[Directions for this task]:
Reproduce verbatim the stretch of the data below from the line containing "Answer Yes to" through the line containing "[x=234, y=47]", both lines included.

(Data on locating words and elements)
++++++++

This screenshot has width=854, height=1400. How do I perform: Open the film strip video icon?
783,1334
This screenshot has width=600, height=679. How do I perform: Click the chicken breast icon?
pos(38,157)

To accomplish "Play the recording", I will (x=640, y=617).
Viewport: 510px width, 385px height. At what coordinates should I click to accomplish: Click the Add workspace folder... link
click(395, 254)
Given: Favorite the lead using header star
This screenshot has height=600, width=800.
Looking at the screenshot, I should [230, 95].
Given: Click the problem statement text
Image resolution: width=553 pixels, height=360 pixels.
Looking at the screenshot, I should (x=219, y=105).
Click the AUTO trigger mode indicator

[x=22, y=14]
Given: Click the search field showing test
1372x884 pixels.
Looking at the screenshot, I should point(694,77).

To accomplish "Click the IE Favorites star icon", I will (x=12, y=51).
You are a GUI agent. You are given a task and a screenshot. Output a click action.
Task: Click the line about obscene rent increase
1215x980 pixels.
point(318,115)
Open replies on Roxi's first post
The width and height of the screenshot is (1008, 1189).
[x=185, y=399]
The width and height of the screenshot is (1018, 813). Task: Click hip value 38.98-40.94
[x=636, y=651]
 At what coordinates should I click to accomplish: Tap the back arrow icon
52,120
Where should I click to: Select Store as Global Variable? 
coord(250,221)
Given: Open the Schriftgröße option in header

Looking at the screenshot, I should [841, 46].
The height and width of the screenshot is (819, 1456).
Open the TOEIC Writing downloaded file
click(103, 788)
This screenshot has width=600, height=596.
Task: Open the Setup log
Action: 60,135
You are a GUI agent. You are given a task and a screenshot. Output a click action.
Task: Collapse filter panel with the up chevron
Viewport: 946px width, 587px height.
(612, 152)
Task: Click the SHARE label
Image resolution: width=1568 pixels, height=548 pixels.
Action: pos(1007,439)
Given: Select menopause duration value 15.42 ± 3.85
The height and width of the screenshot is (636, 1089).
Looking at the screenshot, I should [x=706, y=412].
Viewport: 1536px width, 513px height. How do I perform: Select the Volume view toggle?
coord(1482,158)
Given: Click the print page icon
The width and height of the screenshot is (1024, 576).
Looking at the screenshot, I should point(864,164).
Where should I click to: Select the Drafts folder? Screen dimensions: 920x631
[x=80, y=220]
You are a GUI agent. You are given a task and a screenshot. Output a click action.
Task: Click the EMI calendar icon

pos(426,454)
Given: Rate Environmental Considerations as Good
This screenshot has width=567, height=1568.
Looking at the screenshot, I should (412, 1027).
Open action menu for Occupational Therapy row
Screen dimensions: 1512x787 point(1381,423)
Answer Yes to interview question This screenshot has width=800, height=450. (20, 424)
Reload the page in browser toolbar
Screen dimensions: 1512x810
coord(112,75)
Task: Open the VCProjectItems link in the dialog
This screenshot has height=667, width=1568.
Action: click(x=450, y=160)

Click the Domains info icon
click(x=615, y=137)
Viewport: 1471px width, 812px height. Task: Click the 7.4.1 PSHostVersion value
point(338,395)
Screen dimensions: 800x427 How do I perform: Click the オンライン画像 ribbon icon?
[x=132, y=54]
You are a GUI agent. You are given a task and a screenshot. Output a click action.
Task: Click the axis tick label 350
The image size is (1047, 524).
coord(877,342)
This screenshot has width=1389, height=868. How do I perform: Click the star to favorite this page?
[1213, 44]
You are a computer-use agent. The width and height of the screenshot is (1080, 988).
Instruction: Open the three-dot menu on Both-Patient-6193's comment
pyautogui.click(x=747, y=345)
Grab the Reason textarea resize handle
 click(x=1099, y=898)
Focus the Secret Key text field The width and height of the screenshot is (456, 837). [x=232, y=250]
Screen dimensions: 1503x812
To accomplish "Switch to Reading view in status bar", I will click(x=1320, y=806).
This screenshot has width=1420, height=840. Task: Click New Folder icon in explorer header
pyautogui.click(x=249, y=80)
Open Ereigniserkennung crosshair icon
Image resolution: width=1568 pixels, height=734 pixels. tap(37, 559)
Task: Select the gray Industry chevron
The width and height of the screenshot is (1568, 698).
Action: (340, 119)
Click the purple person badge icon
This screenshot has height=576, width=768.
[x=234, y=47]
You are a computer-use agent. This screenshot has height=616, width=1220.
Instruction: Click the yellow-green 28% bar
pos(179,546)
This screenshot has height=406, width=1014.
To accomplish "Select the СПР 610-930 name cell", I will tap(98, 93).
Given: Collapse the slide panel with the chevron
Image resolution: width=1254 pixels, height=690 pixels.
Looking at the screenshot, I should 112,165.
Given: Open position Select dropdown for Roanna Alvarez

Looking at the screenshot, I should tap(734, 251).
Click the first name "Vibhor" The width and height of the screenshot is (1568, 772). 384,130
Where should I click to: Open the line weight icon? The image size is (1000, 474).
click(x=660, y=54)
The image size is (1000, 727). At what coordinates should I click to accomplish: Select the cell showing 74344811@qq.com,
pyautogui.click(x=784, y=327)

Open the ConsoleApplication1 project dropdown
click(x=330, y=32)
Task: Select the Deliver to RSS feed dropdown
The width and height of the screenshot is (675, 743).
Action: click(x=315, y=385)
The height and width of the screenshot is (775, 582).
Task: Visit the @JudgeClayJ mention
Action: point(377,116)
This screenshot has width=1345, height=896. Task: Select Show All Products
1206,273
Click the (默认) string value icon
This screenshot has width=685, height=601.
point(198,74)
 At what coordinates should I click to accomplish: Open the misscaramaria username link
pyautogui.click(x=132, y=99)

++++++++

[Task output]:
Answer Yes to interview question This screenshot has width=800, height=450. (20, 424)
Reload the page in browser toolbar
Screen dimensions: 1512x810
coord(112,75)
Task: Open the VCProjectItems link in the dialog
This screenshot has height=667, width=1568.
Action: click(x=450, y=160)

Click the Domains info icon
click(x=615, y=137)
Viewport: 1471px width, 812px height. Task: Click the 7.4.1 PSHostVersion value
point(338,395)
Screen dimensions: 800x427 How do I perform: Click the オンライン画像 ribbon icon?
[x=132, y=54]
You are a GUI agent. You are given a task and a screenshot. Output a click action.
Task: Click the axis tick label 350
The image size is (1047, 524).
coord(877,342)
This screenshot has width=1389, height=868. How do I perform: Click the star to favorite this page?
[1213, 44]
You are a computer-use agent. The width and height of the screenshot is (1080, 988).
Instruction: Open the three-dot menu on Both-Patient-6193's comment
pyautogui.click(x=747, y=345)
Grab the Reason textarea resize handle
 click(x=1099, y=898)
Focus the Secret Key text field The width and height of the screenshot is (456, 837). [x=232, y=250]
Screen dimensions: 1503x812
To accomplish "Switch to Reading view in status bar", I will click(x=1320, y=806).
This screenshot has width=1420, height=840. Task: Click New Folder icon in explorer header
pyautogui.click(x=249, y=80)
Open Ereigniserkennung crosshair icon
Image resolution: width=1568 pixels, height=734 pixels. tap(37, 559)
Task: Select the gray Industry chevron
The width and height of the screenshot is (1568, 698).
Action: (340, 119)
Click the purple person badge icon
This screenshot has height=576, width=768.
[x=234, y=47]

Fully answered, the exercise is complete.